Copy out all the entries below, substituting "check box" for every occurrence of "checkbox" and keeping everything else unchanged.

— Start of Material supplied —

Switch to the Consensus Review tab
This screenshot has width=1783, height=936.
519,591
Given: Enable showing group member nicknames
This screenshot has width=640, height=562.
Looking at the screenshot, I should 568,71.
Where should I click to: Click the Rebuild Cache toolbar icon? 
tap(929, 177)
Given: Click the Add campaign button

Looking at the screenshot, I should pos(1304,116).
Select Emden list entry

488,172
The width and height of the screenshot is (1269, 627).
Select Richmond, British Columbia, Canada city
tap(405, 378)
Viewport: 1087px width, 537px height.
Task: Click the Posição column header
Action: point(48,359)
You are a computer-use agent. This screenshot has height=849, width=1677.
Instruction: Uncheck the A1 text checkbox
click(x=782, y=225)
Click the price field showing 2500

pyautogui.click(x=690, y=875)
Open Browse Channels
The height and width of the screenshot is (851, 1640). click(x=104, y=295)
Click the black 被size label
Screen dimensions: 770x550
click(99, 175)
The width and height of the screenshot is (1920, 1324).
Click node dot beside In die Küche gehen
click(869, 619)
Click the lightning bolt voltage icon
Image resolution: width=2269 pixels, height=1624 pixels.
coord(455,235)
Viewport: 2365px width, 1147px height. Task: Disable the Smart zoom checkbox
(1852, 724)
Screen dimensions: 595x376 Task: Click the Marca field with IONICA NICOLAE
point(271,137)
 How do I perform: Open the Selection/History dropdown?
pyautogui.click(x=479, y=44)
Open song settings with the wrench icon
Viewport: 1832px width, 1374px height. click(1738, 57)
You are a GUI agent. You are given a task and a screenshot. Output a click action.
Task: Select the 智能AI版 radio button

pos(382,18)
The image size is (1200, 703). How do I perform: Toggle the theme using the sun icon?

— End of Material supplied —

§ Answer to this problem:
Switch to the Consensus Review tab
This screenshot has width=1783, height=936.
519,591
Given: Enable showing group member nicknames
This screenshot has width=640, height=562.
Looking at the screenshot, I should 568,71.
Where should I click to: Click the Rebuild Cache toolbar icon? 
tap(929, 177)
Given: Click the Add campaign button

Looking at the screenshot, I should pos(1304,116).
Select Emden list entry

488,172
The width and height of the screenshot is (1269, 627).
Select Richmond, British Columbia, Canada city
tap(405, 378)
Viewport: 1087px width, 537px height.
Task: Click the Posição column header
Action: point(48,359)
You are a computer-use agent. This screenshot has height=849, width=1677.
Instruction: Uncheck the A1 text check box
click(x=782, y=225)
Click the price field showing 2500

pyautogui.click(x=690, y=875)
Open Browse Channels
The height and width of the screenshot is (851, 1640). click(x=104, y=295)
Click the black 被size label
Screen dimensions: 770x550
click(99, 175)
The width and height of the screenshot is (1920, 1324).
Click node dot beside In die Küche gehen
click(869, 619)
Click the lightning bolt voltage icon
Image resolution: width=2269 pixels, height=1624 pixels.
coord(455,235)
Viewport: 2365px width, 1147px height. Task: Disable the Smart zoom check box
(1852, 724)
Screen dimensions: 595x376 Task: Click the Marca field with IONICA NICOLAE
point(271,137)
 How do I perform: Open the Selection/History dropdown?
pyautogui.click(x=479, y=44)
Open song settings with the wrench icon
Viewport: 1832px width, 1374px height. click(1738, 57)
You are a GUI agent. You are given a task and a screenshot. Output a click action.
Task: Select the 智能AI版 radio button

pos(382,18)
The image size is (1200, 703). How do I perform: Toggle the theme using the sun icon?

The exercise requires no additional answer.